[Stored entries]
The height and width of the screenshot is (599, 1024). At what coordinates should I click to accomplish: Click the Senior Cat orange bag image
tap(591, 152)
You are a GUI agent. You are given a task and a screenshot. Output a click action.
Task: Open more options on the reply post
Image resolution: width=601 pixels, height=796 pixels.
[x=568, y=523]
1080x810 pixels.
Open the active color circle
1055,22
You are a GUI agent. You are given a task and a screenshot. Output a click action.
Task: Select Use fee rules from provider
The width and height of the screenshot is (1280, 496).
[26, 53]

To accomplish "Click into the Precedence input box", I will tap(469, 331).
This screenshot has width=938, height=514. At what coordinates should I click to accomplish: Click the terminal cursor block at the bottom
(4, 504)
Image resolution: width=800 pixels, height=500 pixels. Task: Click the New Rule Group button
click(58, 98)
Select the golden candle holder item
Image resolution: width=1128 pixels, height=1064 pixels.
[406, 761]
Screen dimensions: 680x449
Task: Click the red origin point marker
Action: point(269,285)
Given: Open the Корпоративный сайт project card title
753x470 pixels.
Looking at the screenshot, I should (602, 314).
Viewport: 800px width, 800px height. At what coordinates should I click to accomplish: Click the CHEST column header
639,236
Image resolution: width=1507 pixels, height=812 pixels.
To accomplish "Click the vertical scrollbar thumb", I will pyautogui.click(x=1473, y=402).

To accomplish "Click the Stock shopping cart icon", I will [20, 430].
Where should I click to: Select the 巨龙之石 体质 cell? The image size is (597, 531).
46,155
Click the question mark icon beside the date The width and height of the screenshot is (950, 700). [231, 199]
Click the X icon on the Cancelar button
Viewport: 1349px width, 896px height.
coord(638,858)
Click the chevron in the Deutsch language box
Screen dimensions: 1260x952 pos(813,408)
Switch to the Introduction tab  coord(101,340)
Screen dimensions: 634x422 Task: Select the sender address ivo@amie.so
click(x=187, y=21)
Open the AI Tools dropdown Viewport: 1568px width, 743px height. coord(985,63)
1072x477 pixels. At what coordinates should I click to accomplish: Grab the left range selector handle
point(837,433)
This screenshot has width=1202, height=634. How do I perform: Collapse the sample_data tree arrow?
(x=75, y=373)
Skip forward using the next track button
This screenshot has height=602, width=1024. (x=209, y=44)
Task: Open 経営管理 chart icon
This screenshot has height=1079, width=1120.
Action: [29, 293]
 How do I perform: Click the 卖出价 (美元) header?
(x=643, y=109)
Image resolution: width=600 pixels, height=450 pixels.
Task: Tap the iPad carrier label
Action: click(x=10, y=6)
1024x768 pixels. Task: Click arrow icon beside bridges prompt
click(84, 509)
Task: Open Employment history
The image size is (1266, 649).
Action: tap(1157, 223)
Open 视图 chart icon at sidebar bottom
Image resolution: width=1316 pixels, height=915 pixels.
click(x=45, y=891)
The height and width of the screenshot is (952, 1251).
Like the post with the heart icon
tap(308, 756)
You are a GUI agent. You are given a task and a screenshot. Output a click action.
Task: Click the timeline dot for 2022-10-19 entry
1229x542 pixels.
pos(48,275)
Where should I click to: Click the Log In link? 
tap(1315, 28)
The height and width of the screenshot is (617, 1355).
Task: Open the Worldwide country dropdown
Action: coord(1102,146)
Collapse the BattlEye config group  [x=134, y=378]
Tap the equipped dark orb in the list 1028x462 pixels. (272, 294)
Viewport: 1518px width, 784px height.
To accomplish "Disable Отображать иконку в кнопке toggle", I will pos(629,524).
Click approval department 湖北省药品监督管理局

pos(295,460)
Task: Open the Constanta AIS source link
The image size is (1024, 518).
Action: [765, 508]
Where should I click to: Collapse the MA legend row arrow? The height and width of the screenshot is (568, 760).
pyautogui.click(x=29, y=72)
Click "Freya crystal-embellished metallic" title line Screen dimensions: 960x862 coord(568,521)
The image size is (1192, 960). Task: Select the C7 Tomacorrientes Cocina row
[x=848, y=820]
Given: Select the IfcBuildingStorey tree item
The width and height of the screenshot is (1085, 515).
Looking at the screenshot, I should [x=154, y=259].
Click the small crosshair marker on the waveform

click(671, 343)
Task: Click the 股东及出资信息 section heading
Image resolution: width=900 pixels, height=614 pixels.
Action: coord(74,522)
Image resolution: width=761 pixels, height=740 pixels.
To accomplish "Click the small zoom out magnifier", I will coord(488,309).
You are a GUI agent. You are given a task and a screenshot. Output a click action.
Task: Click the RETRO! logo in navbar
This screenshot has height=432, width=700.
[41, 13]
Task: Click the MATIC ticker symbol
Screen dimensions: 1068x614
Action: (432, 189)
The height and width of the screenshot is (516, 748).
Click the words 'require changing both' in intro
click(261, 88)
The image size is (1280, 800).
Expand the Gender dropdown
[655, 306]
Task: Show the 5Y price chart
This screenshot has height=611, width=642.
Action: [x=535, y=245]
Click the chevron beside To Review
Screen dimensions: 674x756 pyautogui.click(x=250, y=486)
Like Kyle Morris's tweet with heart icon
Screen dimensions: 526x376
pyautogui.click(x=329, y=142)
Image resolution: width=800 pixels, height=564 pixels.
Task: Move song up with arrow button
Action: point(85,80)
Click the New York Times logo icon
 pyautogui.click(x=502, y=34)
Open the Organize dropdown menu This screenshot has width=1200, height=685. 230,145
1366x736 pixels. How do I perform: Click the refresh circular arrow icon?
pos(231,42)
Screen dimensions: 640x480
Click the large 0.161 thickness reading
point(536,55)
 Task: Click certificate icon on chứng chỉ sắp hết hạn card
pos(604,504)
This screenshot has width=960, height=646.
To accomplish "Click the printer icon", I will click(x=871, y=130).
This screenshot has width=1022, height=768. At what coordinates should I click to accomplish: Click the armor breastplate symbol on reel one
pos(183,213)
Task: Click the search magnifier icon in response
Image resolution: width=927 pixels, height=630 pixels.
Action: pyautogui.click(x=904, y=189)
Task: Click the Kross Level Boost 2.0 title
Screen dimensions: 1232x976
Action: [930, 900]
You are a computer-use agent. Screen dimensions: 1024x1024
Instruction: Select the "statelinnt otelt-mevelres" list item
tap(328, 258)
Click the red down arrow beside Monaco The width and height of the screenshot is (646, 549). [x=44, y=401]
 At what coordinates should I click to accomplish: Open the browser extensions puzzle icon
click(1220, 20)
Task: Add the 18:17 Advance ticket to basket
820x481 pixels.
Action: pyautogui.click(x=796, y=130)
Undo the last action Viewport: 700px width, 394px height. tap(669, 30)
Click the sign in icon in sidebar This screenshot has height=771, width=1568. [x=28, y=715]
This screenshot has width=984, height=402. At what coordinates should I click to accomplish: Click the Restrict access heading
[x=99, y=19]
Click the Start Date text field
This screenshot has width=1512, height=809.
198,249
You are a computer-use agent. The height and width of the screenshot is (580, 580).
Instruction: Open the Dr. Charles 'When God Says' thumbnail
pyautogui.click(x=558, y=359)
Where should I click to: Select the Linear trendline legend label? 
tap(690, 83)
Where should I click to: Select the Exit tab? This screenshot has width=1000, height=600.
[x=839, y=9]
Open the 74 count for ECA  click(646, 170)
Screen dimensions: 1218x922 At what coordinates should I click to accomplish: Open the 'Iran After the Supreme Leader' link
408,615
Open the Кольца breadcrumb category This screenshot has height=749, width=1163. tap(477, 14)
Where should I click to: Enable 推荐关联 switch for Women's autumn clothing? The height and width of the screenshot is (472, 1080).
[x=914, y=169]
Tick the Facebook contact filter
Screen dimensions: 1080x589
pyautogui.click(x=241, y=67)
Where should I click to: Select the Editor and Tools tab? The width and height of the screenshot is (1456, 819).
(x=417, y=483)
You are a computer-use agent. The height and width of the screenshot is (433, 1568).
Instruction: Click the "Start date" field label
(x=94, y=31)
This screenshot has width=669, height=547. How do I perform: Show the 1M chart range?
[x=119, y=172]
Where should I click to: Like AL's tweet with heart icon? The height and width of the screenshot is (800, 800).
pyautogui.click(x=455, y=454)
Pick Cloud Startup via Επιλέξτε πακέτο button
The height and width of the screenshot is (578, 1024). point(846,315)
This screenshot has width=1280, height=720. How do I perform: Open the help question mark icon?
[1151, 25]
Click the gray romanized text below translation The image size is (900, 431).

THE TASK →
Looking at the entries, work out how many lines hold the word "sidebar". Give the number and nothing else.

RESULT OF THE EXERCISE →
2